• [DATA RECORDS]
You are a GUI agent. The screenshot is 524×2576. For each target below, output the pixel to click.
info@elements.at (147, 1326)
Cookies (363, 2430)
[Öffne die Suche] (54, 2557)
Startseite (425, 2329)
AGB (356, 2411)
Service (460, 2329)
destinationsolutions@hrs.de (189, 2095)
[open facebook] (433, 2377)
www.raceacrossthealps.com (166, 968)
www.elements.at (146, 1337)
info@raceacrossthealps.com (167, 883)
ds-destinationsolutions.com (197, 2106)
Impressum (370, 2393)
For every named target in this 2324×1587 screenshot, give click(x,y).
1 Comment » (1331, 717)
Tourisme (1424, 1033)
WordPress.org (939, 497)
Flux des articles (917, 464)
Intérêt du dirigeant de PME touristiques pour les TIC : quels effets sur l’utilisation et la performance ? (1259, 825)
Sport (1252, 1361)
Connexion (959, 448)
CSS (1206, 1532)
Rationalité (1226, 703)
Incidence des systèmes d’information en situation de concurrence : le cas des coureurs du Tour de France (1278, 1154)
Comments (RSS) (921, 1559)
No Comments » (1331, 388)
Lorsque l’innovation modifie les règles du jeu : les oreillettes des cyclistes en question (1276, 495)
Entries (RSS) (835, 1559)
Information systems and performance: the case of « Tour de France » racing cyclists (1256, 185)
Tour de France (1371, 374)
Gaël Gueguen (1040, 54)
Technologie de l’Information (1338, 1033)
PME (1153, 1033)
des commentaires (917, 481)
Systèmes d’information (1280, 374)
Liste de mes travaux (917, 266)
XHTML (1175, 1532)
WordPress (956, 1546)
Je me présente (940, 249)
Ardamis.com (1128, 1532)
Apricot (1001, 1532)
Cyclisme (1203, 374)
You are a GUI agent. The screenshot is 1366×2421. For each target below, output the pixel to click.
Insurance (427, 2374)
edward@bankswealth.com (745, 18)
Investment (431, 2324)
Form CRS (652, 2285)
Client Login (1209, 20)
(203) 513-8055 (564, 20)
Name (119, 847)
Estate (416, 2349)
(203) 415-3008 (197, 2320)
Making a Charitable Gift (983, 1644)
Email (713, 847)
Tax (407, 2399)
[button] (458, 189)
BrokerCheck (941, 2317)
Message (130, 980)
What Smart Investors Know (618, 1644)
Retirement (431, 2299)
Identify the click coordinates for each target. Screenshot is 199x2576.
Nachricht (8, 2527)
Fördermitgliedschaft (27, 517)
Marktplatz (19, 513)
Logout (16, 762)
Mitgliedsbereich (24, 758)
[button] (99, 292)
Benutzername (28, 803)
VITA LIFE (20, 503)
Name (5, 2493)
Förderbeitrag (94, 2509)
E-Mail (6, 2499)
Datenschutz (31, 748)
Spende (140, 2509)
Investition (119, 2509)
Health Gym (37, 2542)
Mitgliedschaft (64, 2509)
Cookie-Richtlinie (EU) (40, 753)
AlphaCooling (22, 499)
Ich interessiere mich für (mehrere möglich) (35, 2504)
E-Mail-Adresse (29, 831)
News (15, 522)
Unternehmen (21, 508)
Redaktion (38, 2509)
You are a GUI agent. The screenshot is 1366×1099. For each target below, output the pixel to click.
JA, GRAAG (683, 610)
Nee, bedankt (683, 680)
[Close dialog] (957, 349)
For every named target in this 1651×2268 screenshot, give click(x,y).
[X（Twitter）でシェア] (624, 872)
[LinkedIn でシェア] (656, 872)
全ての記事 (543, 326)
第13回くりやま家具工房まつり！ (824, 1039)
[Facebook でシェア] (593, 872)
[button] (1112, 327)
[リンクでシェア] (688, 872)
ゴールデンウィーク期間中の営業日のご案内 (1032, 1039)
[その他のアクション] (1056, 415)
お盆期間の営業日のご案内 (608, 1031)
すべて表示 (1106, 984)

• [EXERCISE INSTRUCTIONS]
Copy each line of the listing verbatim.

• [WRITTEN ANSWER]
You are a GUI agent. The screenshot is 524×2576. For each target below, output the pixel to click.
info@elements.at (147, 1326)
Cookies (363, 2430)
[Öffne die Suche] (54, 2557)
Startseite (425, 2329)
AGB (356, 2411)
Service (460, 2329)
destinationsolutions@hrs.de (189, 2095)
[open facebook] (433, 2377)
www.raceacrossthealps.com (166, 968)
www.elements.at (146, 1337)
info@raceacrossthealps.com (167, 883)
ds-destinationsolutions.com (197, 2106)
Impressum (370, 2393)
For every named target in this 2324×1587 screenshot, give click(x,y).
1 Comment » (1331, 717)
Tourisme (1424, 1033)
WordPress.org (939, 497)
Flux des articles (917, 464)
Intérêt du dirigeant de PME touristiques pour les TIC : quels effets sur l’utilisation et la performance ? (1259, 825)
Sport (1252, 1361)
Connexion (959, 448)
CSS (1206, 1532)
Rationalité (1226, 703)
Incidence des systèmes d’information en situation de concurrence : le cas des coureurs du Tour de France (1278, 1154)
Comments (RSS) (921, 1559)
No Comments » (1331, 388)
Lorsque l’innovation modifie les règles du jeu : les oreillettes des cyclistes en question (1276, 495)
Entries (RSS) (835, 1559)
Information systems and performance: the case of « Tour de France » racing cyclists (1256, 185)
Tour de France (1371, 374)
Gaël Gueguen (1040, 54)
Technologie de l’Information (1338, 1033)
PME (1153, 1033)
des commentaires (917, 481)
Systèmes d’information (1280, 374)
Liste de mes travaux (917, 266)
XHTML (1175, 1532)
WordPress (956, 1546)
Je me présente (940, 249)
Ardamis.com (1128, 1532)
Apricot (1001, 1532)
Cyclisme (1203, 374)
You are a GUI agent. The screenshot is 1366×2421. For each target below, output the pixel to click.
Insurance (427, 2374)
edward@bankswealth.com (745, 18)
Investment (431, 2324)
Form CRS (652, 2285)
Client Login (1209, 20)
(203) 513-8055 (564, 20)
Name (119, 847)
Estate (416, 2349)
(203) 415-3008 (197, 2320)
Making a Charitable Gift (983, 1644)
Email (713, 847)
Tax (407, 2399)
[button] (458, 189)
BrokerCheck (941, 2317)
Message (130, 980)
What Smart Investors Know (618, 1644)
Retirement (431, 2299)
Identify the click coordinates for each target. Screenshot is 199x2576.
Nachricht (8, 2527)
Fördermitgliedschaft (27, 517)
Marktplatz (19, 513)
Logout (16, 762)
Mitgliedsbereich (24, 758)
[button] (99, 292)
Benutzername (28, 803)
VITA LIFE (20, 503)
Name (5, 2493)
Förderbeitrag (94, 2509)
E-Mail (6, 2499)
Datenschutz (31, 748)
Spende (140, 2509)
Investition (119, 2509)
Health Gym (37, 2542)
Mitgliedschaft (64, 2509)
Cookie-Richtlinie (EU) (40, 753)
AlphaCooling (22, 499)
Ich interessiere mich für (mehrere möglich) (35, 2504)
E-Mail-Adresse (29, 831)
News (15, 522)
Unternehmen (21, 508)
Redaktion (38, 2509)
You are a GUI agent. The screenshot is 1366×1099. For each target below, output the pixel to click.
JA, GRAAG (683, 610)
Nee, bedankt (683, 680)
[Close dialog] (957, 349)
For every named target in this 1651×2268 screenshot, give click(x,y).
[X（Twitter）でシェア] (624, 872)
[LinkedIn でシェア] (656, 872)
全ての記事 (543, 326)
第13回くりやま家具工房まつり！ (824, 1039)
[Facebook でシェア] (593, 872)
[button] (1112, 327)
[リンクでシェア] (688, 872)
ゴールデンウィーク期間中の営業日のご案内 (1032, 1039)
[その他のアクション] (1056, 415)
お盆期間の営業日のご案内 (608, 1031)
すべて表示 (1106, 984)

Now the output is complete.